But there was nowhere to buy new technology. One of my mates (Brian McNichol) was building basketball chairs that were super light. I figured that I could do this too. I researched the construction of racing bicycles and bought myself welding, bending and other tools. I thought a lot about design and function and built my first racing chair. It was light, functional and fast.
I also built a lot of basketball and track chairs for my mates too. I even developed the modern snow sit-ski that is still used by disabled people throughout the world.
So, there I was in Perth at the Nationals. I had made it through to the final of the 100 meter sprint. Also on the start line was the reigning world champion from South Australia. Bang! Off we went down the track. I was neck and neck with the champ. Right to the line. As the judges compared stop watches, they declared a ‘dead heat’.
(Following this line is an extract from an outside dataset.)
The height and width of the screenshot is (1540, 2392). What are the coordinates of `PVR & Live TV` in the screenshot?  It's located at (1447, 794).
The officials asked us if we wanted to do a ‘decider’ race. Just the two of us. I had nothing to lose. He sure did but he raced anyway. Once again, we lined up at the start line. Bang! 16.1 seconds later at the age of 23, they gave me the title “fastest man on wheels”. I was selected for the Paralympics the following year.
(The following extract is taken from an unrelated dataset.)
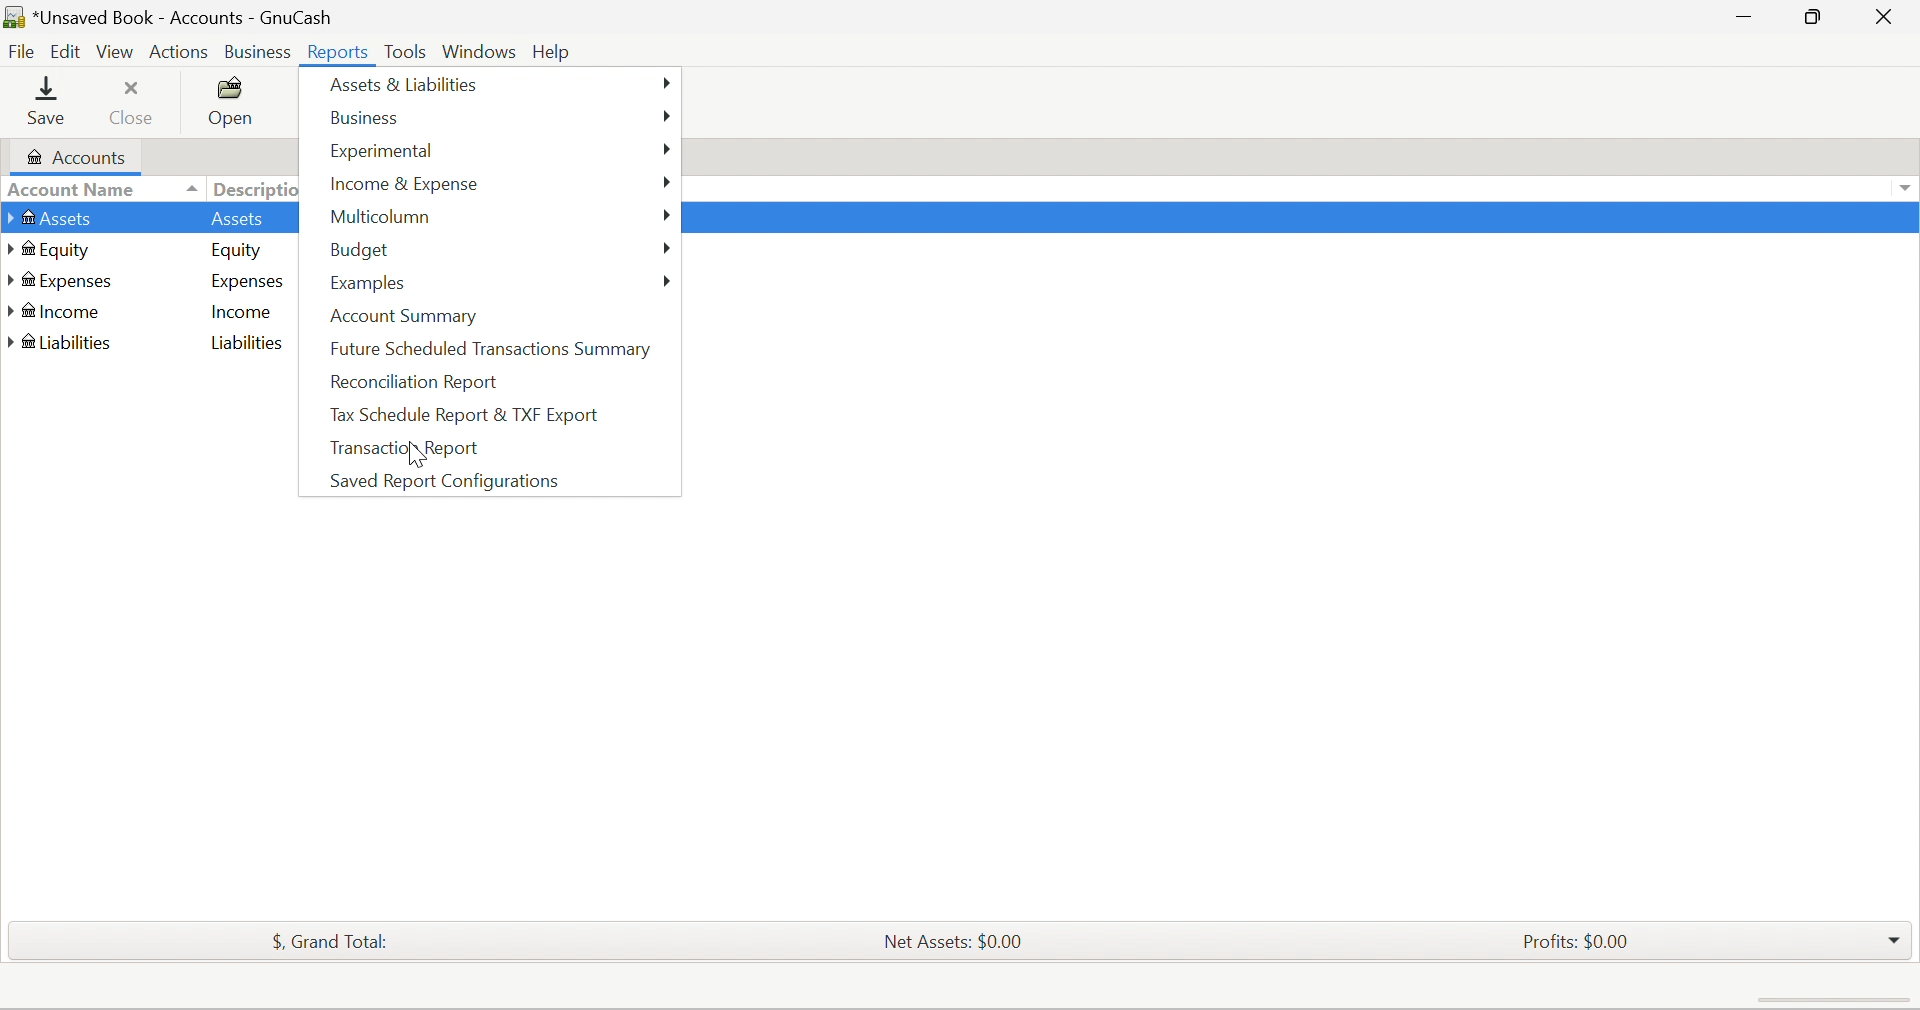  Describe the element at coordinates (75, 157) in the screenshot. I see `Accounts` at that location.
The first Paralympics were held in Rome in 1960. 1980 was the year that Russia hosted the Olympics. For the only time in the history of the Paralympics, the host nation refused to also host the Paralympics. Fortunately, Holland stepped up and ran the Paralympics in Arnhem, Holland.
For the next year, I trained and trained while at my final year at uni. Fundraising events included a 24-hour non-stop ultra-marathon around Collingwood Harriers track where I managed to complete 200 kilometres in my racing chair. And that is apparently where I met my future wife… although in the cold darkness before dawn, I was so exhausted, I can hardly remember.
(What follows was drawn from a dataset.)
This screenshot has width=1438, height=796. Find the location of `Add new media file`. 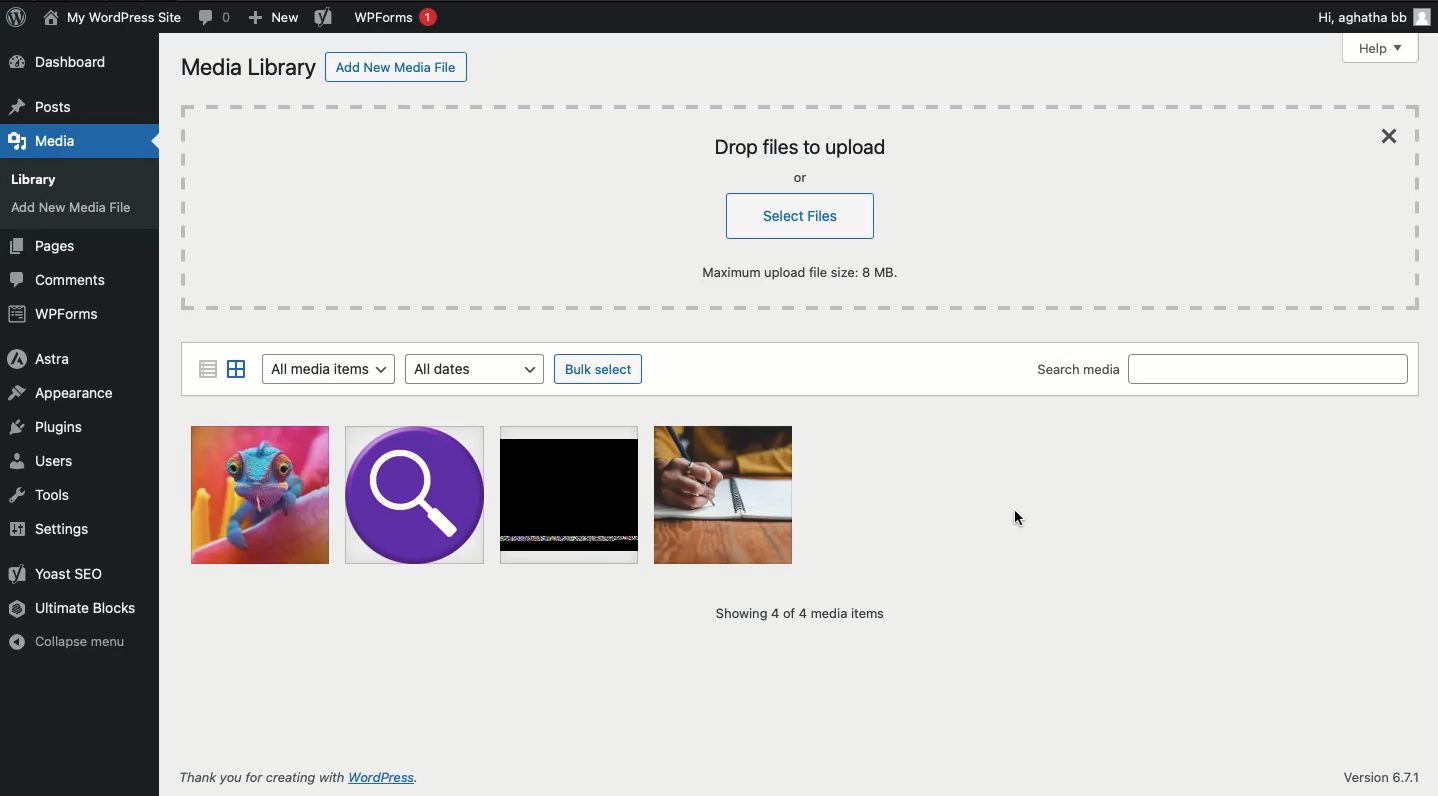

Add new media file is located at coordinates (398, 70).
Yes, back then, we had to pay for our entry and airfares, plus a share of coaches, and officials. I never want to sell another raffle ticket for the rest of my life. It is different for all of Australia’s elite athletes now. As it should be.
Back then, very few people travelled overseas. We arrived into Holland to an amazing world. I loved it! Perhaps the start of a lifelong passion to explore other worlds.
The Olympic village was extraordinary. People from all culture and countries. People gossiping about who was fast and who was feared. Huge marquees and dining halls of athletes congregating, eating, drinking and socialising. Every day, training and practicing.
Eventually, the days came for the qualifying. I was in the heats for 100m, 200m and 400m. I qualify in all, but the highlight was the 400m trial. I broke the then world record by heaps. I wish I hadn’t. History shows that athletes who break records in the heats are less likely to win gold.
And that is what happened to me. Two bronze medals. That’s all. Frankly, I was incredibly disappointed with myself. My world record stood for a few years until technology enabled new racers to break it many times over.
But although I subsequently competed in the 1981 Games in Italy and was selected for the 1984 Los Angeles Paralympics, I didn’t end up going. By then, my work career was more important. I did have a brief return in 1985 to represent Australia in Basketball in the World Games in the UK but there was no more international competition after that.
I went on to do marathons & road racing, snow & water skiing, hand cycling and of course, motor sport, but never again in track. It was only now writing this that the memories of ‘fastest man’ return. Great days.
I was proud to represent my country.